• **Dataset entries**
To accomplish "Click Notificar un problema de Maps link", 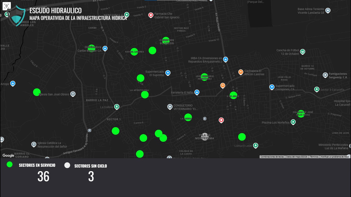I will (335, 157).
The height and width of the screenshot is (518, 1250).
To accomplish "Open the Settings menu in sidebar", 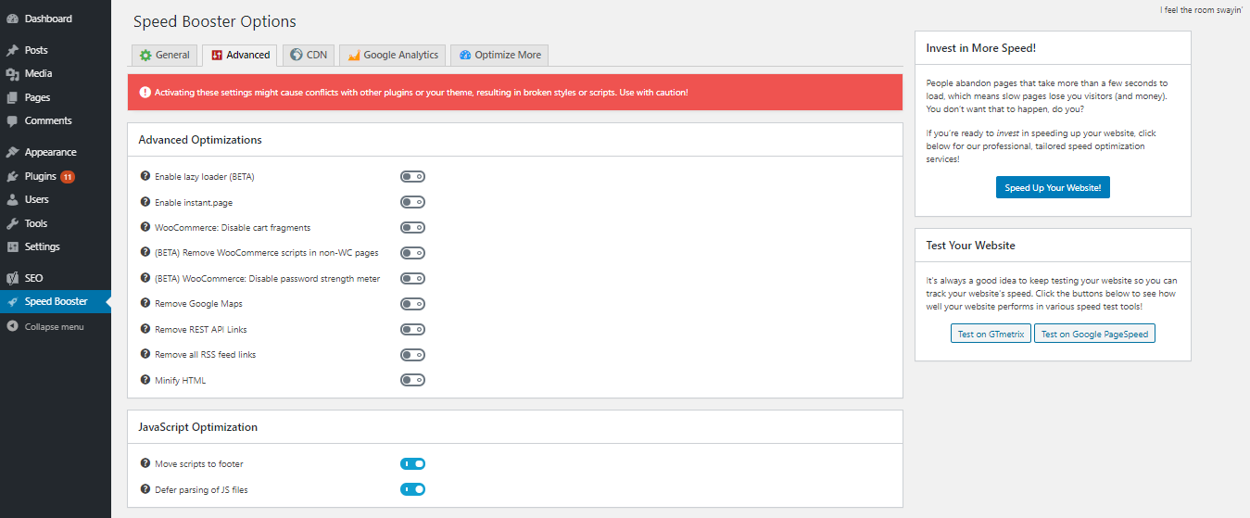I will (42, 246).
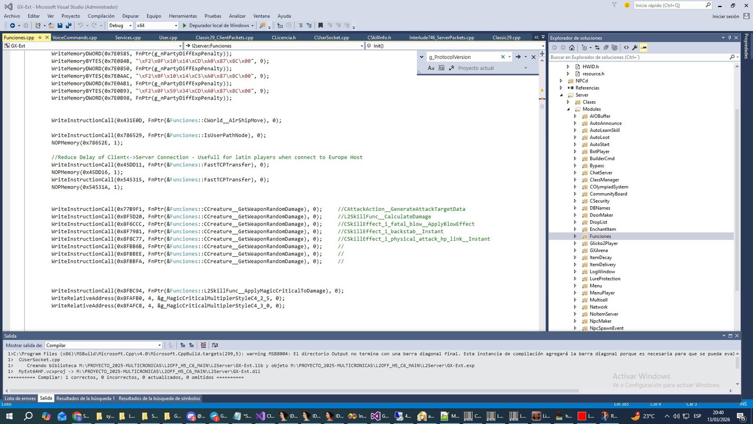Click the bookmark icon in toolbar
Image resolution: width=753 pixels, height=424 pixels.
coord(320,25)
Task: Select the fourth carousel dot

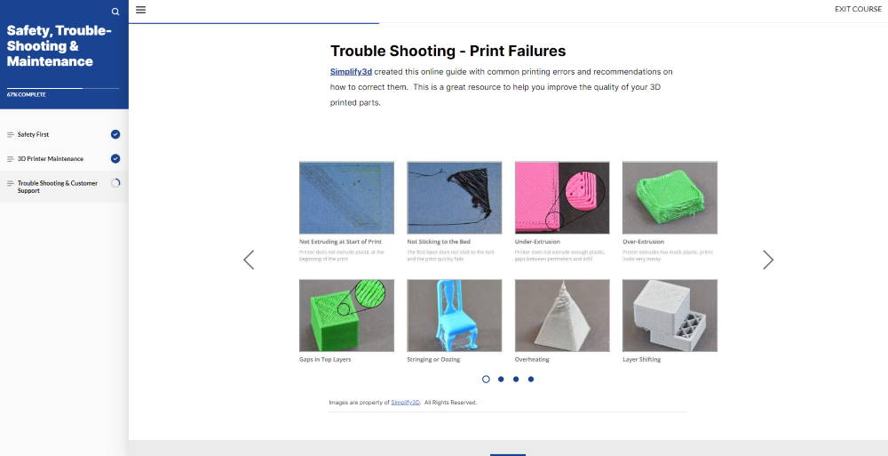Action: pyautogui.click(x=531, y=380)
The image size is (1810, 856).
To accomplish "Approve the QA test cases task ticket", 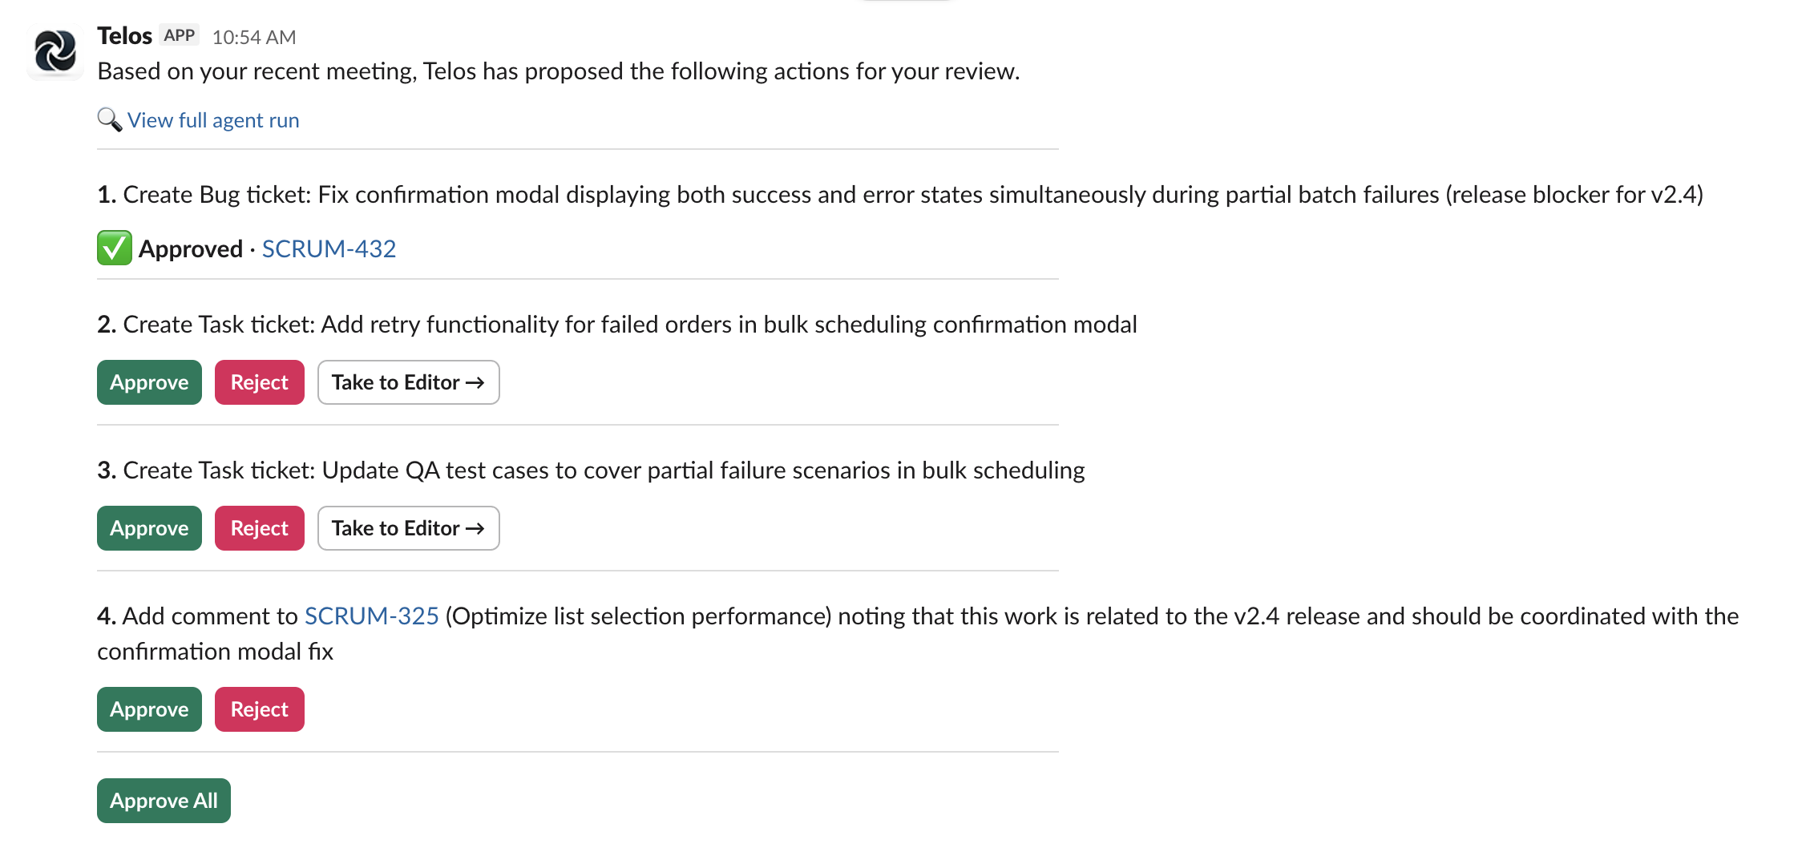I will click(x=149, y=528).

---

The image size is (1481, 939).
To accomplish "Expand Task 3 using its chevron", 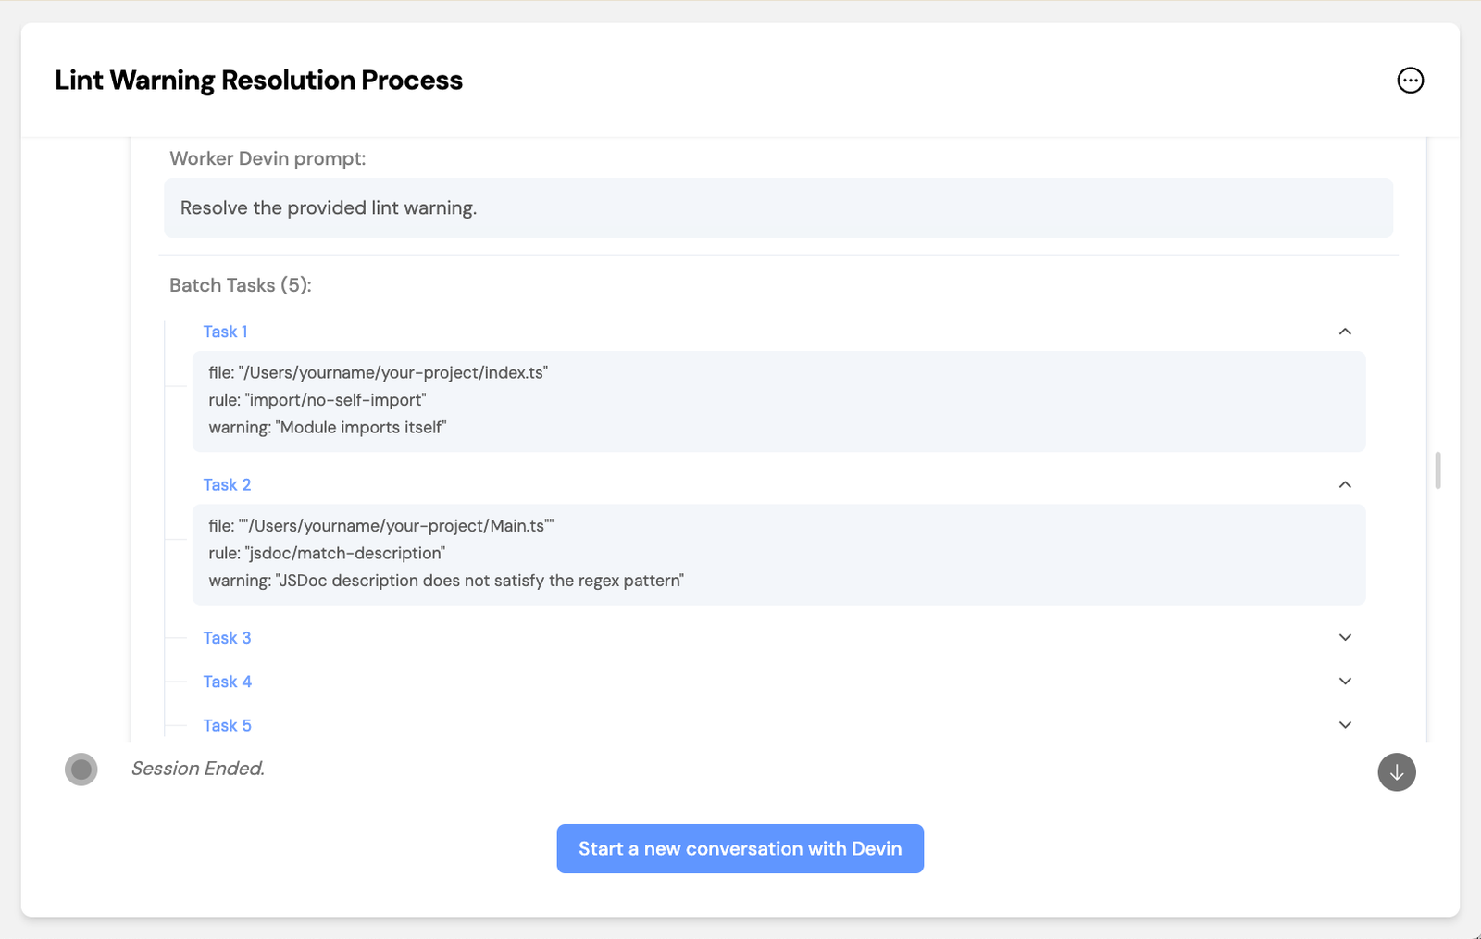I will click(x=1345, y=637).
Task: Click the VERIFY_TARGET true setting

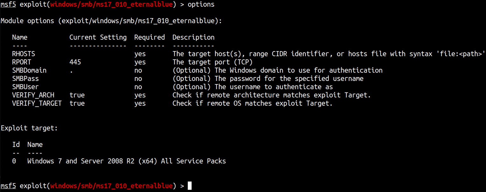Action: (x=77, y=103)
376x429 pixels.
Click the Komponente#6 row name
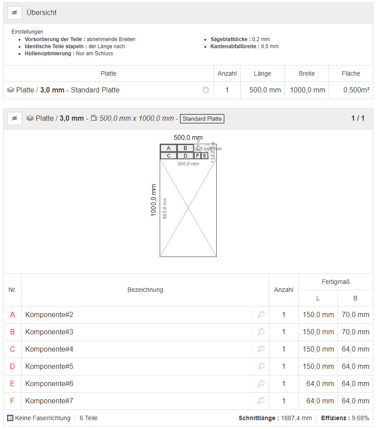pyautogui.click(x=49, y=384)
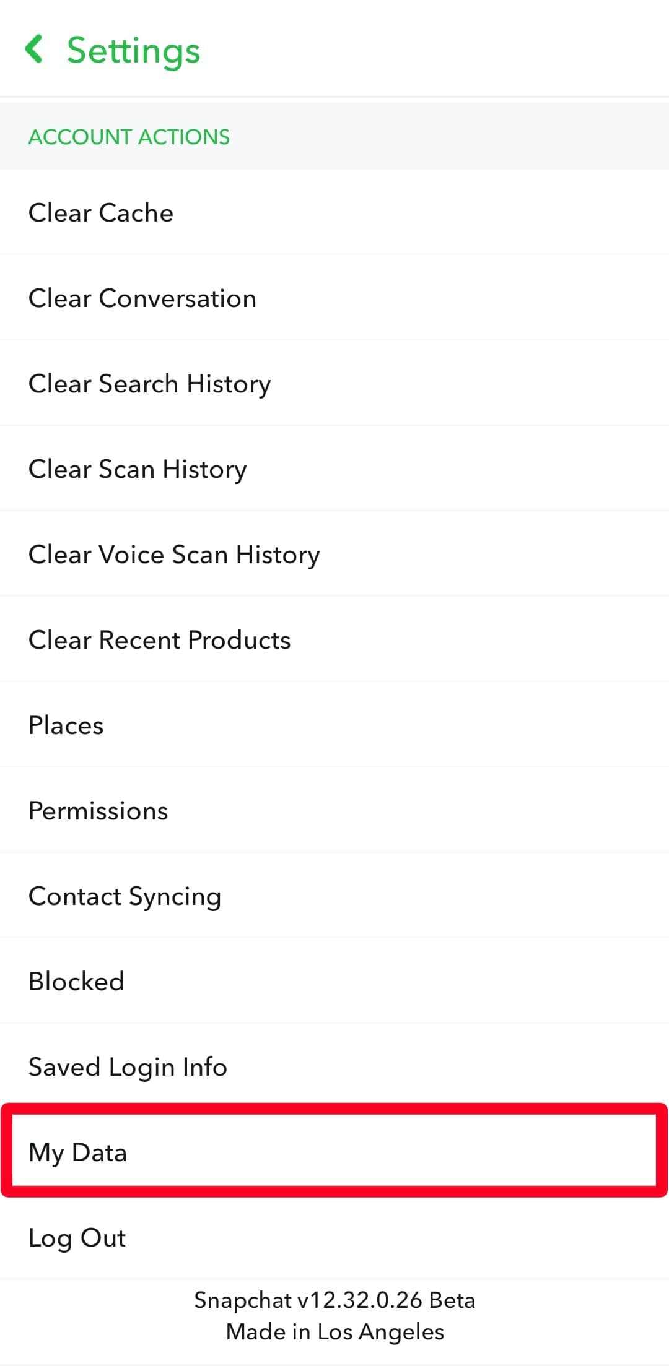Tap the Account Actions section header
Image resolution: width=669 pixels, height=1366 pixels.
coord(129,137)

• **Exercise goal**
To answer, copy each line from the material above that has the word "size".

• **Solution to this problem**
The image size is (1810, 856).
The image size is (1481, 939).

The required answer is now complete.